I am trying to solve a classification problem on a given dataset, through logistic regression (and this is not the problem). To avoid overfitting I'm trying to implement it through cross-validation (and here's the problem): there's something that I'm missing to complete the program. My purpose here is to determine accuracy.
But let me be specific. This is what I've done:
- I split the set into train set and test set
- I defined the logregression prediction model to be used
- I used the cross_val_predict method (in sklearn.cross_validation) to make predictions
- Lastly, I measured accuracy
Here is the code:
import pandas as pd
import numpy as np
import seaborn as sns
from sklearn.cross_validation import train_test_split
from sklearn import metrics, cross_validation
from sklearn.linear_model import LogisticRegression
# read training data in pandas dataframe
data = pd.read_csv("./dataset.csv", delimiter=';')
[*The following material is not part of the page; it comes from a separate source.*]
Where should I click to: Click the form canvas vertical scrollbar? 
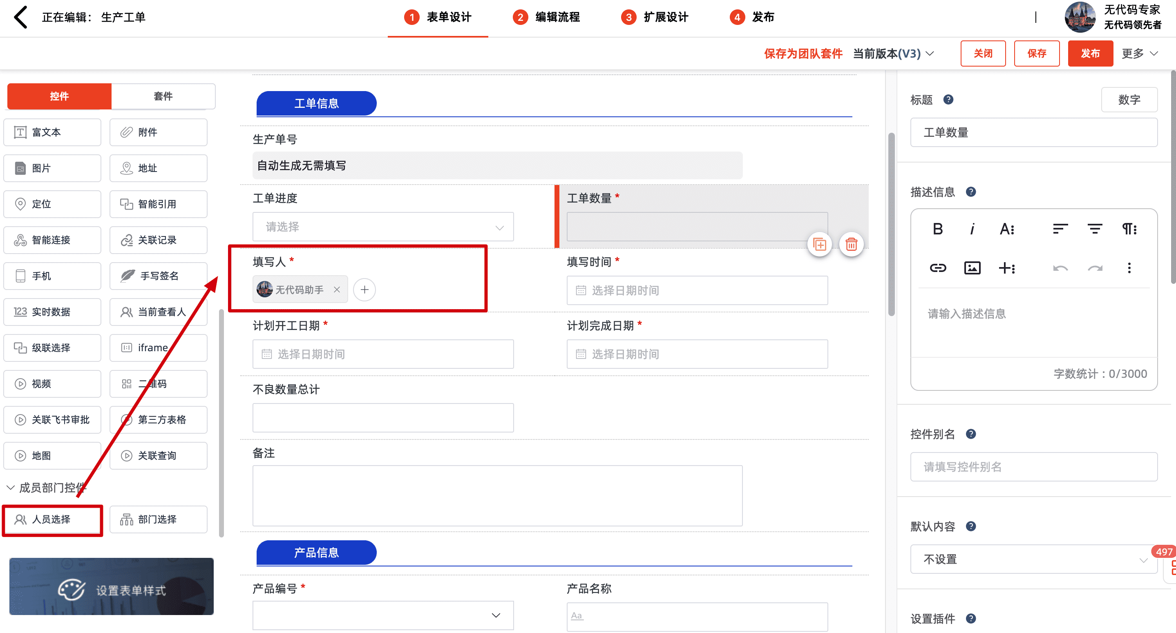pos(891,224)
# last column is target, store in array t
t = data['TARGET']
# list of features, including target
features = data.columns
# item feature matrix in X
X = data[features[:-1]].as_matrix()
# remove first column because it is not necessary in the analysis
X = np.delete(X,0,axis=1)
# divide in training and test set
X_train, X_test, t_train, t_test = train_test_split(X, t, test_size=0.2, random_state=0)
# define method
logreg=LogisticRegression()
# cross valitadion prediction
predicted = cross_validation.cross_val_predict(logreg, X_train, t_train, cv=10)
print(metrics.accuracy_score(t_train, predicted))
My problems:
From what I understand the test set should not be considered until the very end and cross-validation should be made on training set. That's why I inserted X_train and t_train in the cross_val_predict method. Thuogh, I get an error saying:
ValueError: Found input variables with inconsistent numbers of samples: [6016, 4812]
where 6016 is the number of samples in the whole dataset, and 4812 is the number of samples in the training set after the dataset has been split
After this, I don't know what to do. I mean: when do the X_test and t_test come into play? I don't get how I should use them after cross-validating and how to get the final accuracy.
Bonus question: I'd also like to perform scaling and reduction of dimensionality (through feature selection or PCA) within each step of the cross-validation. How can I do this? I've seen that defining a pipeline can help with scaling, but I don't know how to apply this to the second problem.
I'd really appreciate any help :-)